BY FRED MILLS
We power pop acolytes can be a long-suffering bunch. Many is the time when our heroes have seemed on the cusp of breaking big, only to be shoved aside by a more mainstream-stroking bandwagon-hopper or, worse, discovering that their supporters at the label were gone (or, even worse, the label itself had shuttered). This tends to leave us, the lonely fans, casting our hosannas year after year to the utter indifference of friends, family, foils and foes. Still, we persist, viewing our unconditional love as a noble cause. Once in awhile a true fan actually puts his money where his mouth is and finances an actual project.
Under consideration today: a pair of Dwight Twilley Band related releases. First, no less than the third installment in the Phil Seymour Archive Series, issued by Airline Records (which doesn’t seem to have, uh, a website; it’s distributed by Ingroove).

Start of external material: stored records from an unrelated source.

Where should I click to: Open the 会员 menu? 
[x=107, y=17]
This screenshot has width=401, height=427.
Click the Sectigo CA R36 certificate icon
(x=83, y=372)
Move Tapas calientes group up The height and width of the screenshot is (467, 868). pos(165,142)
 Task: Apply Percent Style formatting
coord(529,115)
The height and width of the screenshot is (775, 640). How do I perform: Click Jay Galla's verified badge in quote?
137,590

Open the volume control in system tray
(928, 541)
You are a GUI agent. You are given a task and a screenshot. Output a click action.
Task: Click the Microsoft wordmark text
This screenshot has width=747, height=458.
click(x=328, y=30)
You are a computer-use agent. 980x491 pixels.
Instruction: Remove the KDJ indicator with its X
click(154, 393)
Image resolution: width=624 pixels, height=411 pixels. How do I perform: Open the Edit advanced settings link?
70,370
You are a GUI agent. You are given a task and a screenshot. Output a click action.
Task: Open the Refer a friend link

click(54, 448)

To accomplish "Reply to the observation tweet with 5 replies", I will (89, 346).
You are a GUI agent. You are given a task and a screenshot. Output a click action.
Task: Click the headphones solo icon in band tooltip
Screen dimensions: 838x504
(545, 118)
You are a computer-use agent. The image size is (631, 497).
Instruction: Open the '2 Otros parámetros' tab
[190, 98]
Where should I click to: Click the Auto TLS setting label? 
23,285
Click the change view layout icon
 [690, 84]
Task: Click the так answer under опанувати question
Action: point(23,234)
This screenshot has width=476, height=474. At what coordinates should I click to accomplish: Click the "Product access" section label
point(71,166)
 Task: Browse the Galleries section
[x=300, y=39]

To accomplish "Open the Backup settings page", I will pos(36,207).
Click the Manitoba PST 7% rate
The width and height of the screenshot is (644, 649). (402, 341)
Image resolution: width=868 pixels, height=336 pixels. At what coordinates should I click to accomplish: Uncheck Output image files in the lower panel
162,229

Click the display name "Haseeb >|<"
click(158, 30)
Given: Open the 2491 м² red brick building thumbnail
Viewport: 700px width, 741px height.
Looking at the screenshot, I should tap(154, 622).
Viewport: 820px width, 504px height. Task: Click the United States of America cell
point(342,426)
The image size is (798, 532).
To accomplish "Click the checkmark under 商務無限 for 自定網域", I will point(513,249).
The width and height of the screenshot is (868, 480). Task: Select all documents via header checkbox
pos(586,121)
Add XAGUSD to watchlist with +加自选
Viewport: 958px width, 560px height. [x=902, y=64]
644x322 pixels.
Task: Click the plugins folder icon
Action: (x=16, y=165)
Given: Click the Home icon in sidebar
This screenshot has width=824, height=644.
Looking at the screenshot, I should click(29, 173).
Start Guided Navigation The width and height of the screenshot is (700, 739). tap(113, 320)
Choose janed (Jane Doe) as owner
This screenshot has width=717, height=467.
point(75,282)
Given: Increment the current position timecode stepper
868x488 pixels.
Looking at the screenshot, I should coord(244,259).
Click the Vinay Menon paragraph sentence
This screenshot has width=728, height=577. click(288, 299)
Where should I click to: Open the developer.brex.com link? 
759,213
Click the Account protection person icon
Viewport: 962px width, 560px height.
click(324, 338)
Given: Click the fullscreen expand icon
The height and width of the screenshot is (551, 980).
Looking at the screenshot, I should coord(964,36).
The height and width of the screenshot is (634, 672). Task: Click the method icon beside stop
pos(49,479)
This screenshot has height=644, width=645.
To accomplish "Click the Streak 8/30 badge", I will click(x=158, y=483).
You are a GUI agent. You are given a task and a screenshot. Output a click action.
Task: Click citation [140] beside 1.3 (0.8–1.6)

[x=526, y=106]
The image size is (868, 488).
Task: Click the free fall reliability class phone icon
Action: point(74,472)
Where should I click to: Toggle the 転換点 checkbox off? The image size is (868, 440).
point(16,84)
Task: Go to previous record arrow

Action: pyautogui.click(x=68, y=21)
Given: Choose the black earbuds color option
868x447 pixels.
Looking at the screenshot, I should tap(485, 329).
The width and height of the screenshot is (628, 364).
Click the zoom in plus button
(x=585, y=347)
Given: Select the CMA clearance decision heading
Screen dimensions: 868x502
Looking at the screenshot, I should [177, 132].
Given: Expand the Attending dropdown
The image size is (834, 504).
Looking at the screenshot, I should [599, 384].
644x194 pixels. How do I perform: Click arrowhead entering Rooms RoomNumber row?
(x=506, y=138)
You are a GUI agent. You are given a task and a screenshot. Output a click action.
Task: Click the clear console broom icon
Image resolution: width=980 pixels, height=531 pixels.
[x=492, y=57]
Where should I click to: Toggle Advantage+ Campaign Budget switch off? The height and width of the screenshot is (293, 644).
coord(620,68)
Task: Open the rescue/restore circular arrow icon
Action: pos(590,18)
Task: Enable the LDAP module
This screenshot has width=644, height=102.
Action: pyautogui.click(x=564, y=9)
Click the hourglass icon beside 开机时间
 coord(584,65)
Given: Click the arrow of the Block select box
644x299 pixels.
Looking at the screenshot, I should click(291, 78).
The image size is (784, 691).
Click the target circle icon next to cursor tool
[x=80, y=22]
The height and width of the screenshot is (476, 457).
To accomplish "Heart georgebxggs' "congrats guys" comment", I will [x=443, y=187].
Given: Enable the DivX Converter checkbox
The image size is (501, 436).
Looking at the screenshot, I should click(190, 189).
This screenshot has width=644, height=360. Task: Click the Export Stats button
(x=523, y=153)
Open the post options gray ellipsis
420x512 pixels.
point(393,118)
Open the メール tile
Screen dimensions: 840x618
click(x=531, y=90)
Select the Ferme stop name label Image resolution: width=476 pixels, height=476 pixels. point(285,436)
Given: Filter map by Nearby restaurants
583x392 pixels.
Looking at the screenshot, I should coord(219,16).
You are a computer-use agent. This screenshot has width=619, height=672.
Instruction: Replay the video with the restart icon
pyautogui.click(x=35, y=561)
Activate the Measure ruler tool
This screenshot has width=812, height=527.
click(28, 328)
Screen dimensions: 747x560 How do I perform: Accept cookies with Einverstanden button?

Vols. 1 and 2 were released by quirky reissue specialist Fuel 2000 and offered up, respectively, an expanded version of the late Seymour’s superb 1980 eponymous debut (recorded shortly after the original Twilley Band had split), and its somewhat less inspired—though still quite enjoyable—followup, 1982’s 2. This time around we get a 2CD set with pair of live concerts from L.A. in 1979 and 1980.
The ’79 performance of Seymour and The Feel at the Hong Kong Café is high on energy but suffers from just average sonic quality, a kind of flat soundboard feel, something that actually won’t bother Seymour collectors since medium fidelity tapes swapped rabidly over the years have already primed the ears to settle for what we can get. Two obvious highlights are “Looking For the Magic,” from the classic Twilley-Seymour partnership that won us over in the first place all those years ago, and a cover of the Supremes’ “Can’t Hurry Love.” Indeed, the set is heavy on covers, including tunes from Arthur “Big Boy” Crudup, Bobby Fuller and Nick Lowe; as such, it suggests that Seymour, along with his band at the time, The Feel, was still working out his identity as a bandleader. The ’80 show is much better, from the setlist to the sound (it was originally recorded at Gazzari’s for an FM broadcast) to the musicians backing up Seymour. Gone is the hastily-assembled The Feel, and taking their place is a far more accomplished ensemble that includes the mighty Bill Pitcock IV, from the Twilley band, natch, on lead guitar. The set is accordingly frontloaded with Twilley/Seymour-centric material, notably Twilley’s luscious “Then We Go Up,” Seymour’s surprise hit single “Precious to Me” and a “Peter Gunne”-like thumper penned by Pitcock titled “Don’t Blow Your Life Away.” Among the covers are Lieber & Stoller, Bobby Fuller (again) and go-to power pop femme Kathy Valentine of the Go-Go’s.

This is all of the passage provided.